Your task is to print each entry exactly as written.

> **Material for this task**:
◆ ◆ ◆

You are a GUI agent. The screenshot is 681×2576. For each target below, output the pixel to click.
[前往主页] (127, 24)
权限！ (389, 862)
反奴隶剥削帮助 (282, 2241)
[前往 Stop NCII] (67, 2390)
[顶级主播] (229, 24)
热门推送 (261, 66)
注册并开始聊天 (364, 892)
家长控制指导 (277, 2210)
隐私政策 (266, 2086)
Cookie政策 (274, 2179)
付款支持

◆ ◆ ◆

> **Answer section**:
You are a GUI agent. The screenshot is 681×2576. For each target below, output the pixel to click.
[前往主页] (127, 24)
权限！ (389, 862)
反奴隶剥削帮助 (282, 2241)
[前往 Stop NCII] (67, 2390)
[顶级主播] (229, 24)
热门推送 (261, 66)
注册并开始聊天 (364, 892)
家长控制指导 (277, 2210)
隐私政策 (266, 2086)
Cookie政策 (274, 2179)
付款支持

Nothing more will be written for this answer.